[TASK ITEM] Produce as output only the lines below starting at the line with "500x375 pixels. At" and continuing through the line with "has height=406, width=1568.", each one exactly as written.

[Collected data]
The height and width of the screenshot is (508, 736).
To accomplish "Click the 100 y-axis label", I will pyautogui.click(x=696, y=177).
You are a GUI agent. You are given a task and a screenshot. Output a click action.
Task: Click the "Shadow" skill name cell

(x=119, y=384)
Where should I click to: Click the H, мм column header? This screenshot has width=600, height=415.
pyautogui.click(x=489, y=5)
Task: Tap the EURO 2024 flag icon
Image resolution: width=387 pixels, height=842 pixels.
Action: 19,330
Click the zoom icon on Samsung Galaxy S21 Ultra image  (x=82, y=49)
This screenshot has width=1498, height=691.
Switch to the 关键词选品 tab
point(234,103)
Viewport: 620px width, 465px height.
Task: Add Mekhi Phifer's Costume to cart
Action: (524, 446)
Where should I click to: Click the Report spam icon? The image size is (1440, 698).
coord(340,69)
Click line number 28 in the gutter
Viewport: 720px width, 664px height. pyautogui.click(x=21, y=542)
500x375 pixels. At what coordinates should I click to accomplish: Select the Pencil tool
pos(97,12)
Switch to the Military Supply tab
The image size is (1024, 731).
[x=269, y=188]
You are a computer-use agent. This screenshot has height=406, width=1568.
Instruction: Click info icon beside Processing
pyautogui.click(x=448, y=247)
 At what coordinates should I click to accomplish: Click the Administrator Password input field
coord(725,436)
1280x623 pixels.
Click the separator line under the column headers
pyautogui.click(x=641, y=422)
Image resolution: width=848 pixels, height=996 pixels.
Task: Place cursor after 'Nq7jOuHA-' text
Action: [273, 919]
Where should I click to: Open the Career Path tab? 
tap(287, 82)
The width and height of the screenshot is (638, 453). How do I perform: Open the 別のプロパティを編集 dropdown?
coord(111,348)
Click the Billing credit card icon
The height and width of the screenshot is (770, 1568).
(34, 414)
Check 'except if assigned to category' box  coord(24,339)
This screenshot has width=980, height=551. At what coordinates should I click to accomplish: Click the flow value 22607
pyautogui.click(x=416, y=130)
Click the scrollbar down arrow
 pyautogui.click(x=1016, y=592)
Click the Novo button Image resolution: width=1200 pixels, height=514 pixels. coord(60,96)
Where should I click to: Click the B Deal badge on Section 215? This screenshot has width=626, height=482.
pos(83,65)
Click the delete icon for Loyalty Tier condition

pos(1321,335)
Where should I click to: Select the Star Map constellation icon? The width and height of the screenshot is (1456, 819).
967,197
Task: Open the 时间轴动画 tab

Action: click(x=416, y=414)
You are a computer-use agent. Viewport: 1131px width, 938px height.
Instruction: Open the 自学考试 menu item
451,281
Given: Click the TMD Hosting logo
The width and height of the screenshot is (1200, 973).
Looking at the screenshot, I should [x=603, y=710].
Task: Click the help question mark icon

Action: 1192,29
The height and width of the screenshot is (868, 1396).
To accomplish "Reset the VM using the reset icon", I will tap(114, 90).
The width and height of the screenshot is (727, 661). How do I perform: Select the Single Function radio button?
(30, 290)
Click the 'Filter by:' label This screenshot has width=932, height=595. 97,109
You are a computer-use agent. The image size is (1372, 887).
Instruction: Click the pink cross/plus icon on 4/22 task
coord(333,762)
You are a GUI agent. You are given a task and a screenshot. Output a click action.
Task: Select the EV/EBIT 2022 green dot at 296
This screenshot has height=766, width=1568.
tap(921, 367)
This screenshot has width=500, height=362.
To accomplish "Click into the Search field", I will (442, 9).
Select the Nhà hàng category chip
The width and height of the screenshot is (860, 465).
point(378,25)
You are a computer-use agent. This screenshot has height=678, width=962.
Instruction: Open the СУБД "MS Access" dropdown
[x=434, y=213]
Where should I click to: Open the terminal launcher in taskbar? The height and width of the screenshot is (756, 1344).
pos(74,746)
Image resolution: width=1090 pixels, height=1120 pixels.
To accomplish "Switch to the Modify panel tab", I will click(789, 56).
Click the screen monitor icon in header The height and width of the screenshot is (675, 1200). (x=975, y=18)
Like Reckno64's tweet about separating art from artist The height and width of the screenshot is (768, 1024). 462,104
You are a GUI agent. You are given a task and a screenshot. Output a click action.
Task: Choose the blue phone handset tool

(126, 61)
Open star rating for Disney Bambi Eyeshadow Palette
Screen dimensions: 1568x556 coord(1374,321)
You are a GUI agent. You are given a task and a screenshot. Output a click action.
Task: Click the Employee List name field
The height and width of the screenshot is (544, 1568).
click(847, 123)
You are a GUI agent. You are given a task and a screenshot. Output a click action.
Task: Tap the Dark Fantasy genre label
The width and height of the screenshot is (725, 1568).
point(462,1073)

[ANSWER TO THIS TASK]
500x375 pixels. At what coordinates should I click to accomplish: Select the Pencil tool
pos(97,12)
Switch to the Military Supply tab
The image size is (1024, 731).
[x=269, y=188]
You are a computer-use agent. This screenshot has height=406, width=1568.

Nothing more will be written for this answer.